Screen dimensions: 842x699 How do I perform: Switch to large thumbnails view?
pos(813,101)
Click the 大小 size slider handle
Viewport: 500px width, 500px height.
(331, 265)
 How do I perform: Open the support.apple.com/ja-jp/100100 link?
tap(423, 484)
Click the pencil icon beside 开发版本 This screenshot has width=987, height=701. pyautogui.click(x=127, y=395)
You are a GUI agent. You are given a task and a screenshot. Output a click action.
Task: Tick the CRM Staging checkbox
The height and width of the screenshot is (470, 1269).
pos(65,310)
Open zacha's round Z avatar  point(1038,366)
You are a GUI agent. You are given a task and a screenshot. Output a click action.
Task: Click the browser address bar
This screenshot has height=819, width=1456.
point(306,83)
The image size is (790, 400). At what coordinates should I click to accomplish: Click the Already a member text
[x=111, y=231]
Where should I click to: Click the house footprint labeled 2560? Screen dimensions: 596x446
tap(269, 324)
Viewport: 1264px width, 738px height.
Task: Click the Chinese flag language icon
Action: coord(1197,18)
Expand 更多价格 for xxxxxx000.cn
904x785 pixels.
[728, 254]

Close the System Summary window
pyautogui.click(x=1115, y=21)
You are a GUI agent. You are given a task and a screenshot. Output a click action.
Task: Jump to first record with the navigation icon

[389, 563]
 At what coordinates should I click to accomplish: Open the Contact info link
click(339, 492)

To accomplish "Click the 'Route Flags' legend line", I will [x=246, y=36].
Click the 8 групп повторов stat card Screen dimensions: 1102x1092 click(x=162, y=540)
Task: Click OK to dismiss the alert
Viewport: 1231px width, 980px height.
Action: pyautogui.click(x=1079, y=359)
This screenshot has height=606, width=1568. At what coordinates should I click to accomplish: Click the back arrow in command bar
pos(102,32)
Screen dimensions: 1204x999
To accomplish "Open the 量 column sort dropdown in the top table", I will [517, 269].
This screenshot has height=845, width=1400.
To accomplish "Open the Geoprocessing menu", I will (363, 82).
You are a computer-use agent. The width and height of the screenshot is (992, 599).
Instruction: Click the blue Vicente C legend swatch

----------

_Task to complete_
Each line of the material above must be retyped precisely.

_Solved problem_
Screen dimensions: 842x699 How do I perform: Switch to large thumbnails view?
pos(813,101)
Click the 大小 size slider handle
Viewport: 500px width, 500px height.
(331, 265)
 How do I perform: Open the support.apple.com/ja-jp/100100 link?
tap(423, 484)
Click the pencil icon beside 开发版本 This screenshot has width=987, height=701. pyautogui.click(x=127, y=395)
You are a GUI agent. You are given a task and a screenshot. Output a click action.
Task: Tick the CRM Staging checkbox
The height and width of the screenshot is (470, 1269).
pos(65,310)
Open zacha's round Z avatar  point(1038,366)
You are a GUI agent. You are given a task and a screenshot. Output a click action.
Task: Click the browser address bar
This screenshot has height=819, width=1456.
point(306,83)
The image size is (790, 400). At what coordinates should I click to accomplish: Click the Already a member text
[x=111, y=231]
Where should I click to: Click the house footprint labeled 2560? Screen dimensions: 596x446
tap(269, 324)
Viewport: 1264px width, 738px height.
Task: Click the Chinese flag language icon
Action: coord(1197,18)
Expand 更多价格 for xxxxxx000.cn
904x785 pixels.
[728, 254]

Close the System Summary window
pyautogui.click(x=1115, y=21)
You are a GUI agent. You are given a task and a screenshot. Output a click action.
Task: Jump to first record with the navigation icon

[389, 563]
 At what coordinates should I click to accomplish: Open the Contact info link
click(339, 492)

To accomplish "Click the 'Route Flags' legend line", I will [x=246, y=36].
Click the 8 групп повторов stat card Screen dimensions: 1102x1092 click(x=162, y=540)
Task: Click OK to dismiss the alert
Viewport: 1231px width, 980px height.
Action: pyautogui.click(x=1079, y=359)
This screenshot has height=606, width=1568. At what coordinates should I click to accomplish: Click the back arrow in command bar
pos(102,32)
Screen dimensions: 1204x999
To accomplish "Open the 量 column sort dropdown in the top table", I will [517, 269].
This screenshot has height=845, width=1400.
To accomplish "Open the Geoprocessing menu", I will (363, 82).
You are a computer-use agent. The width and height of the screenshot is (992, 599).
Instruction: Click the blue Vicente C legend swatch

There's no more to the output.